Marois, première et dernière femme chef du PQ?
Depuis le début de la débâcle du Parti québécois, il y a un an, j’ai toujours trouvé que nos souverainistes étaient injustes avec leur chef et que pour une fois, ils n’iront pas jusqu’à la cannibaliser gratuitement comme ils l’ont fait, par le passé, avec certains de ces prédécesseurs!
D’ailleurs, pour moi, c’est un mystère qu’une chef plébiscitée à 93% un jour, puisse être rejeté massivement le lendemain! Une autre énigme québécoise! Sauf que cette fois, je vois mal comment Marois pourra s’en sortir indemne d’ici le printemps.
C’est la première fois qu’on voit la chef de PQ perdre réellement la confiance de ses propres troupes qui se trouvent coincés entre l’écorce de l’avenir du pays et le tronc des futures élections provinciales anticipées au printemps!
Et pour cause, alors que le paquebot PQ prend l’eau de partout, la chef de parti, ou ce qu’il en reste, n’a rien trouvé d’autre que de s’en prendre à François Rebello en le traitant de girouette et d’opportuniste en se joignant à l’«équipe Legault». Comme quoi, quand tu rejoins la cause souverainiste, tu es un héros et quand tu quittes, tu es opportuniste!
Qu’on soit pour ou contre, il faut avoir une largesse d’esprit pour comprendre qu’un être humain, même en politique, a le droit de «sacrer» son camp quand il n’est plus capable de supporter un chef ou sa stratégie.
Feu René Lévesque a quitté le parti libéral du Québec pour fonder le PQ en entraînant avec lui Jacques Parizeau. Gilles Duceppe n’a pas voté au référendum de 1980 avant de devenir l’un des plus grands défenseurs de la cause souverainiste à la tête du Bloc québécois pendant presque quatorze ans à Ottawa. Sans oublier Lucien Bouchard qui a viré le «capot» en quittant les progressistes-conservateurs fédéraux pour mener les troupes à un doigt de l’indépendance, en 1995!

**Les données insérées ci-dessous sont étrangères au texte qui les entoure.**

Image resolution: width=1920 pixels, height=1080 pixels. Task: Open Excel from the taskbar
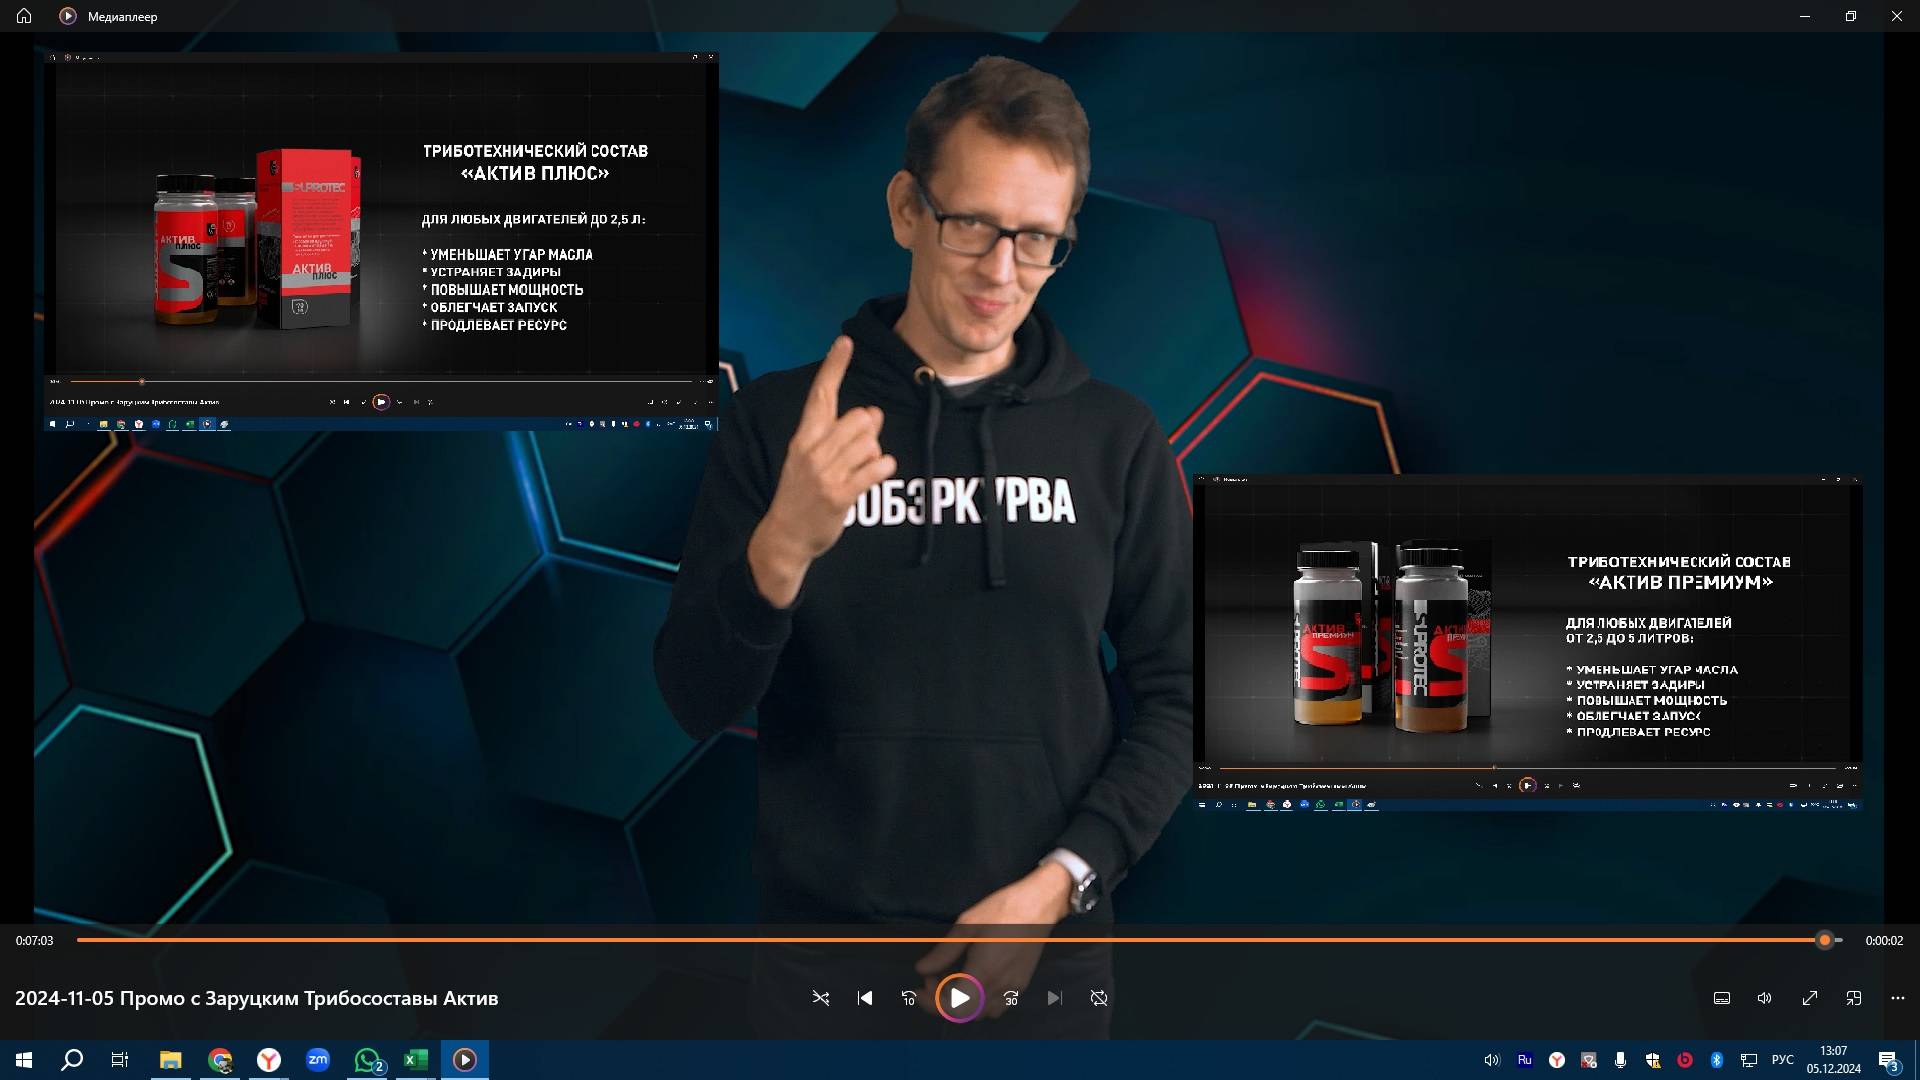click(x=416, y=1060)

Alors, quand Marois tourne au ridicule François Rebello, elle ne réussit ni à faire diversion, ni à colmater les brèches dans la chaloupe du PQ. Pour preuve, le cri du cœur lancé par le député Bernard Drainville qui croit que le PQ pourrait être rayé de la carte lors des prochaines élections provinciales.
Alors Mme Marois, même si votre argumentaire est très logique, dans l’état des lieux, il est impertinent de tirer sur le messager, de ne rater aucune occasion pour crier sur tous les toits le bilan négatif du PM Charest et de dénigrer l’initiative de François Legault!
Avant qu’il ne soit trop tard, remettez-vous rapidement au travail pour en finir avec l’hécatombe qui secoue votre parti depuis le printemps dernier. Remettez-vous au travail en toute humilité pour réconcilier tous les souverainistes avec leur rêve, car le Québec n’a pas besoin d’un à droite toute avec la centre-droite de la CAQ aux commandes et la droite libérale comme opposition officielle!
Sinon, vous allez faire fausse route et vous risquez de réduire votre apport à l’histoire politique du Québec à une simple réalisation: Pauline Marois fut la première et dernière femme-chef du Parti québécois!